At least Bewitched has the smarts to reinvent itself contemporizing rather than going for a straight remake. First we meet Isabel (Nicole Kidman) a naïve good-natured witch who wants to give up her supernatural powers to lead a "normal" life--much to the chagrin of her warlock father Nigel (Michael Caine). He doesn't believe she can do it. Neither do we. Then on the other side of town we meet Jack Wyatt (Will Ferrell) a nearly washed-up actor who's done one too many bad films. To get back on track he decides to do an updated version of the beloved 1960s sitcom Bewitched. As the mere-mortal Darrin Wyatt would be the star of the show not the actress cast as Samantha. In order for that to happen a nobody must play the witch. Lo and behold Jack runs into Isabel who can manipulate her dainty nose in just the right wriggle. He persuades her to take the part while she sees Jack as the quintessential mortal man with whom she can settle down and lead the normal life she so desires. Think it'll work out? (Cue the Bewitched theme song).
We all know Kidman can play complicated and romantic and Ferrell can do comedy. But in Bewitched they each try to do something beyond those skill sets. Unfortunately they can't quite pull it off. Kidman of course is a consummate actress. She can take on just about any character and make it her own including the slightly ditzy eternally cute Isabel. And so she taps into her inner witch once again (like she did in Practical Magic). But trying to remake comedies (like The Stepford Wives) especially something as balls-out as Bewitched doesn't really suit the Oscar winner all that well. And in Ferrell's case he hilariously handles all of Bewitched's improvisational comedic moments as expected. But watching him try to be a romantic leading man is a bit cringe-worthy. I mean if you can make smooching on Nicole Kidman look uncomfortable you certainly aren't doing the job. As far as the rest of the cast everyone is pretty much wasted in one form or another. Caine as Isabel's debonair roué of a father and Shirley MacLaine as the diva-esque actress who plays Bewitched's wonderful Endora have a couple of bright moments but don't get nearly enough to do. The same goes for Jason Schwartzman (Rushmore) as Jack's unctuous agent and Kristin Chenoweth (from the Broadway musical Wicked) as Isabel's spirited neighbor. Even Steve Carrell (TV's The Office) as the irascible Uncle Arthur can't offer the right spontaneity. What a shame.

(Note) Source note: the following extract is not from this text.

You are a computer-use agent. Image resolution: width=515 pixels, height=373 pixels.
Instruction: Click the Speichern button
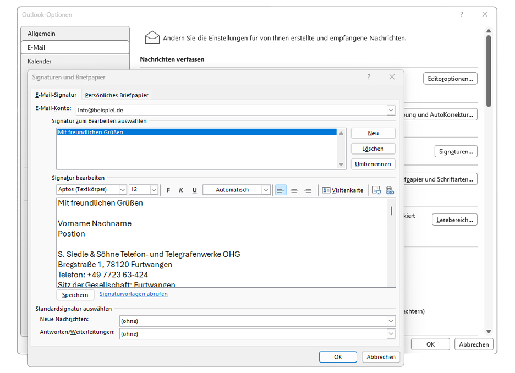(x=75, y=295)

One of Bewitched's saving graces however is writer-director Nora Ephron. She knows romantic comedies having helmed such hits as Sleepless in Seattle and You've Got Mail as well as writing the quintessential romantic comedy When Harry Met Sally…. Bewitched is right up her alley and she fluffs it up like a pro. Yet overall the film is just too darn silly for its own good. Maybe Bewitched suffers from the whole TV-turned-film phenomena in general. The idea of taking such classic TV favorites and adapting them into feature films continues to prove there isn't a shred of originality left in the studio system. But sometimes the concept works (Starsky & Hutch is one that comes to mind). Fans like me are curious as to how filmmakers will rework the material and are especially interested in who they decide to cast to play those beloved icons. We end up giving each one of these big-screen treatment iterations a chance--and are usually disappointed. Bewitched is no exception. Besides being only mildly entertaining to diehard fans Bewitched's inside jokes will most likely go over the heads of those who can't tell Samantha Darrin Endora Aunt Clara Uncle Arthur or Mrs. Kravitz from the characters on I Dream of Jeannie. Probably best just to own the sitcom's DVD collection instead.